He found his car in the parking lot out back, unlocked it, got in, rested. Then he drove a hundred and fifty miles to the ballpark. Game time was 1:00 P.M. The dashboard clock read 12:57 when he arrived. He rested for three minutes, then tried to leave the car. That involved twisting his torso, raising the door handle, climbing out. The twisting and raising went fine, but not the climbing. He had never before realized the role legs played in getting out of a car. He’d never had to: all his life, he’d had powerful legs. Now they couldn’t even lift him off the car seat.

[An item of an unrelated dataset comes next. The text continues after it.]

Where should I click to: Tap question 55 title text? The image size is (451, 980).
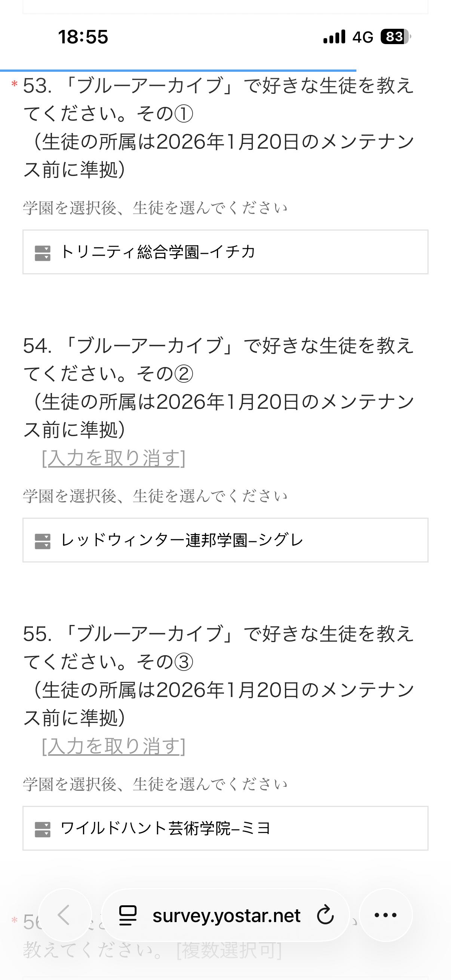tap(218, 648)
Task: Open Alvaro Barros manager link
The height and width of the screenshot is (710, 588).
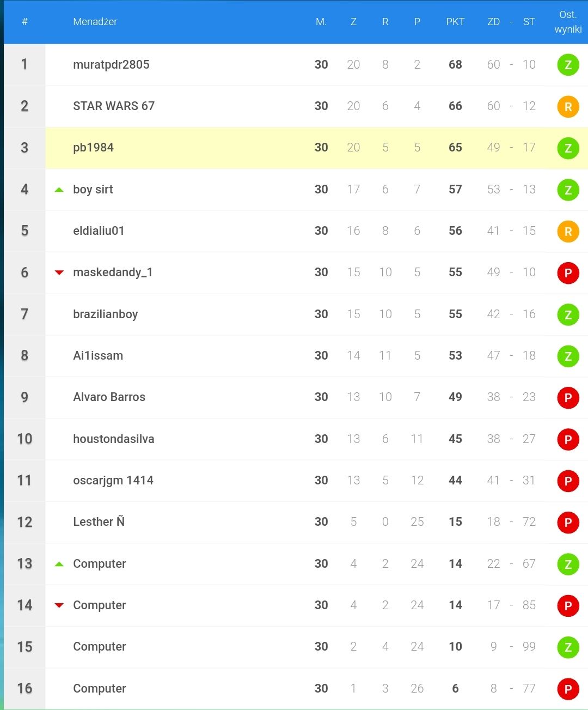Action: coord(109,397)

Richard Renard sat in his car outside the ballpark. He rolled down the window, he had the strength for that, and listened to the sounds of the game: cheering, shouting, crack of bat on ball, thump of ball in mitt; a thump slightly deeper in tone indicating when his son was on the mound, or so he imagined. He thought of honking the horn for help, but at first couldn’t bring himself to do it. By the time he’d convinced himself otherwise, the physical capability was gone. The ball game and its thumping, cracking sounds began to distance themselves from him, slipping farther and farther away.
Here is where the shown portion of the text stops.